Dataset content:
···

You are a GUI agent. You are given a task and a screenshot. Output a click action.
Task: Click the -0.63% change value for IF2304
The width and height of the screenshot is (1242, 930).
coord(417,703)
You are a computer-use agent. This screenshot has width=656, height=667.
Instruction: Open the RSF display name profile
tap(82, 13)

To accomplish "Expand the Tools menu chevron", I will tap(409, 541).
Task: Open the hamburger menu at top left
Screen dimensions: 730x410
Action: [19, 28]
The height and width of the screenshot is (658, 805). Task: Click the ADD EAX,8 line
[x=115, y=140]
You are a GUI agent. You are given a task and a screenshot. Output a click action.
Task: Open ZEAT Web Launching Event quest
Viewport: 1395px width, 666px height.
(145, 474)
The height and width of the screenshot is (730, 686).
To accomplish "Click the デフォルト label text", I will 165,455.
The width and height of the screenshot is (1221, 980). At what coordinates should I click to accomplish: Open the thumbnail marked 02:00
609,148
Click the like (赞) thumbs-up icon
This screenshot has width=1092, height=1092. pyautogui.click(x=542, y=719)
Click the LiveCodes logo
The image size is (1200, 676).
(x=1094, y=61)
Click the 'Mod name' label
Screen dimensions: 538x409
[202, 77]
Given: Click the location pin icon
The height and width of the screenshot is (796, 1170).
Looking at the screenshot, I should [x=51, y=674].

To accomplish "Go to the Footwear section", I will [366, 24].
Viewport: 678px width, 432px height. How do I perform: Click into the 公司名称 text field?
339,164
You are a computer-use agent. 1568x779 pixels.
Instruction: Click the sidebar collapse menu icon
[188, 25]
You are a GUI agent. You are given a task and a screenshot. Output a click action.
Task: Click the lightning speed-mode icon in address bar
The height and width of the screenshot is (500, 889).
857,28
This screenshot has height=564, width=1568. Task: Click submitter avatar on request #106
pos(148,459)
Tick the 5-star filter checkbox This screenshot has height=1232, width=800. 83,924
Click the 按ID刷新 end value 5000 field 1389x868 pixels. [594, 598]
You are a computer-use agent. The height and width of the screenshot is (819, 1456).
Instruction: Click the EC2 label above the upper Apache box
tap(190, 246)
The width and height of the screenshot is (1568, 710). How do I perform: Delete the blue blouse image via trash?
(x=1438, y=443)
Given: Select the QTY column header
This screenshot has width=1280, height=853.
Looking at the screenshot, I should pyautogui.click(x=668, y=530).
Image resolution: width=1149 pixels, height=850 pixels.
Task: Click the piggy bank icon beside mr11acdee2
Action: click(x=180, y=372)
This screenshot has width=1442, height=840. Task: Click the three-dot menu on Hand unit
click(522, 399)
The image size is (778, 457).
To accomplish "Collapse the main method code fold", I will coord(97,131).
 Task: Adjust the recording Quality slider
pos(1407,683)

···

Exercise goal:
Exactly the lines from the one with "The image size is (778, 457)." through the final line of the entries are to be returned, both ends included.

Answer to this task:
The image size is (778, 457).
To accomplish "Collapse the main method code fold", I will coord(97,131).
 Task: Adjust the recording Quality slider
pos(1407,683)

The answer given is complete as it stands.